An aristocrat native to Somogy but born in Switzerland decided, together with his wife who also happens to be of noble descent, to move to the family’s ancient estate south of Lake Balaton after the change of regime in Hungary. The old barn was mainly inhabited by bats when they turned it into a guesthouse – today it houses those who wish to enjoy the rural romance in comfort.
József Hunyady (just like his wife, Katalin Almásy) was born abroad, and twenty years ago he wasn’t even on speaking terms with the Hungarian language. However, his roots connecting him to Somogy County run deeper that most natives’: the Hunyady counts have been producing wine in Kéthely since the 1700s, and there was a time when Count József Hunyady (1863-1942) was the largest vineyard owner of South Balaton.
It’s no wonder that the count was drawn to the area giving home to the old family estate, so after the change of regime he started to fight to get back at least a portion of the lands that were confiscated from them. He succeeded, and has been taking care of his vineyard with great admiration ever since – he proudly let guests taste the Pinot noir, Blaufränkisch, and Gewürztraminer wines he makes.
And they have plenty of guests as they remodeled a three-story barn that was built in the 1900s – now it’s a tasteful and spacious accommodation. Even a group of 10 people can stay here comfortably. The location is great, for a quiet, relaxing time or a hunting weekend as well (especially since the house is on good hunting grounds). One room costs about 30,000 forints while the entire barn with its 270 square-meters costs 90,000 forints for a night, including breakfast.

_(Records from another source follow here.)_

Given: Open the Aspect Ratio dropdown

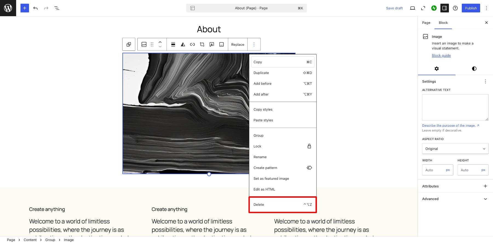Looking at the screenshot, I should pos(455,149).
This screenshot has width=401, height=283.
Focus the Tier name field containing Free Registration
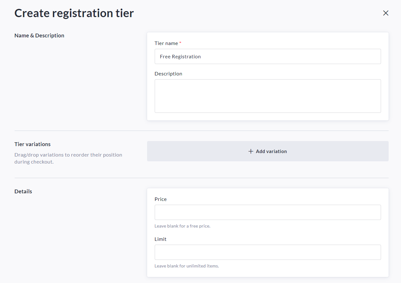[x=268, y=56]
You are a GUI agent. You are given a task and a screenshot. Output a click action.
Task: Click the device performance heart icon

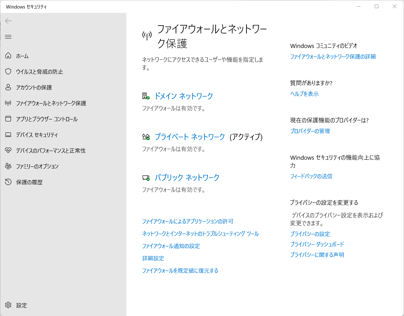pos(8,151)
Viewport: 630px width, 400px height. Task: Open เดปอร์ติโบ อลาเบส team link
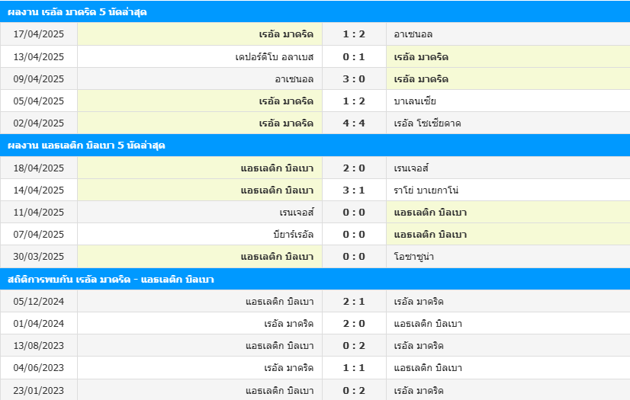coord(275,57)
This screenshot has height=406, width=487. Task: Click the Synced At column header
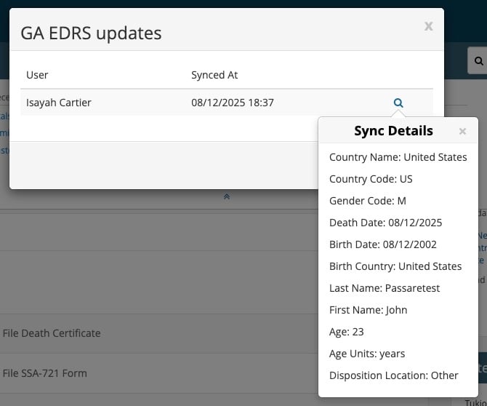coord(214,75)
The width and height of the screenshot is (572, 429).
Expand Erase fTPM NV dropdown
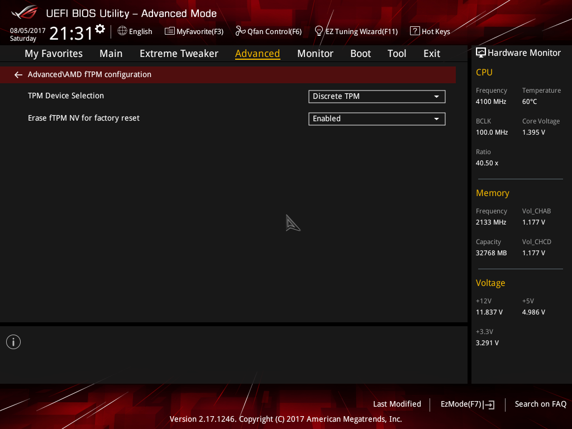(376, 119)
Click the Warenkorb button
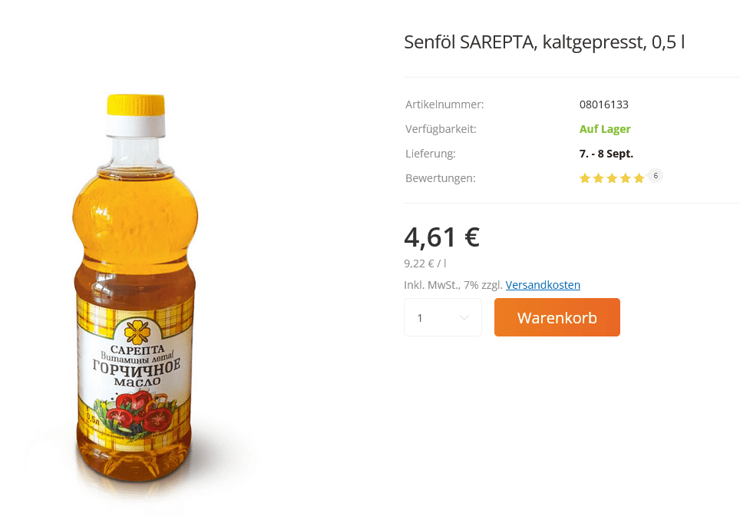The width and height of the screenshot is (740, 517). pyautogui.click(x=557, y=317)
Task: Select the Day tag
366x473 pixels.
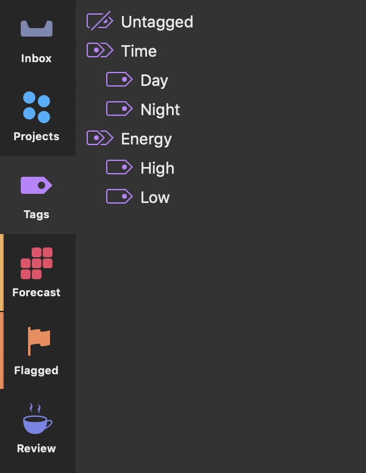Action: click(221, 80)
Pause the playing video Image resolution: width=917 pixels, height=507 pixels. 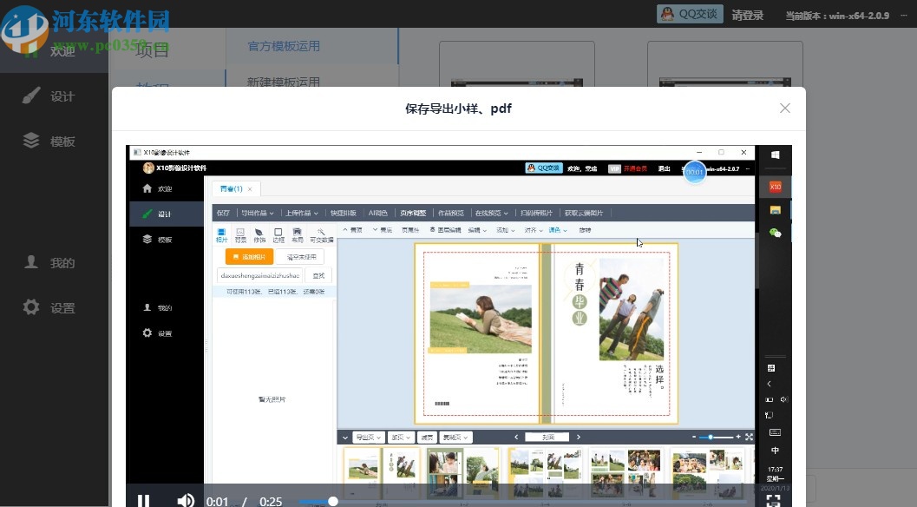(x=143, y=501)
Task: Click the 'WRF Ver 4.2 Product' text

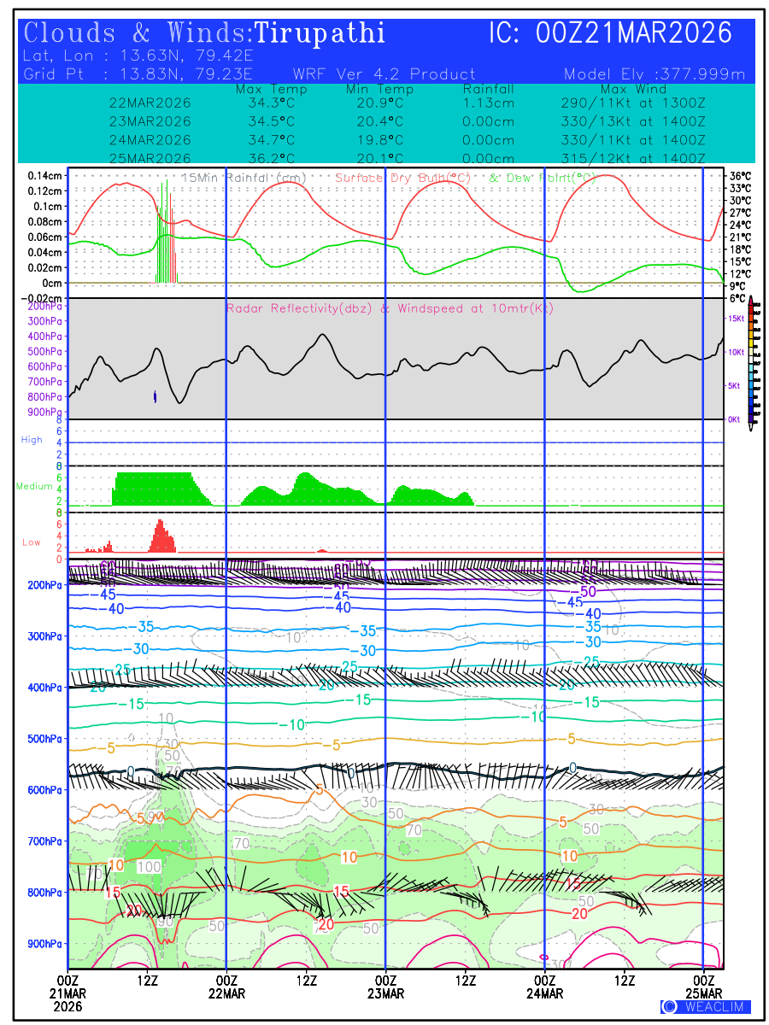Action: (x=384, y=74)
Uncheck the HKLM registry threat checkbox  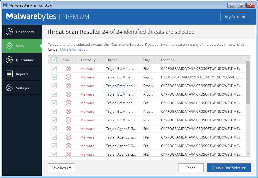(54, 77)
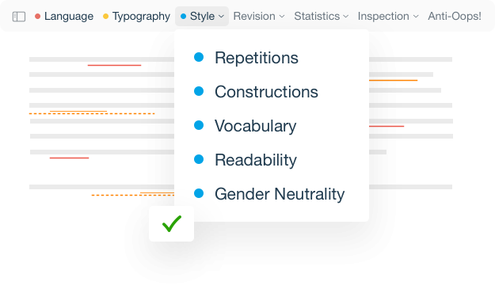Click the red dot beside Language
The image size is (495, 297).
click(37, 17)
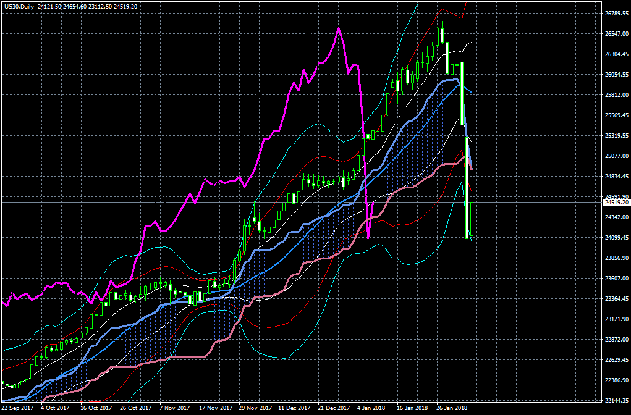631x415 pixels.
Task: Select the 29 Nov 2017 date marker
Action: (x=255, y=408)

Which, by the way, is vegetarian because, as Katalin says, “the meat consumption of the world is too high”. She really cares about the planet’s well being so she tries to lead a chemical-free household, so, for example, the soap here is made from ash. They also cultivate their vineyards without using any chemicals.
Although Katalin relocated from Belgium and József came here from Italy, they didn’t want to build a rustic Belgian or a Tuscan guesthouse – they say that one should be proud of the Hungarian architectural traditions. Fortunately they don’t mean that in a corny way; instead they believe in keeping what’s nice and original: they left the original casements and beams for example, and coordinated the furniture with these.
This relaxing, rustic environment is whole with the animals roaming around the garden, the backyard vegetables, fruits, and the scent of freshly baked bread (they make the breakfast from these, by the way) – all of this gives a taste of rural life to those who still don't want to give up their comfort. Think about it: it would be pretty weird if we would feel uncomfortable at the home of a noble family.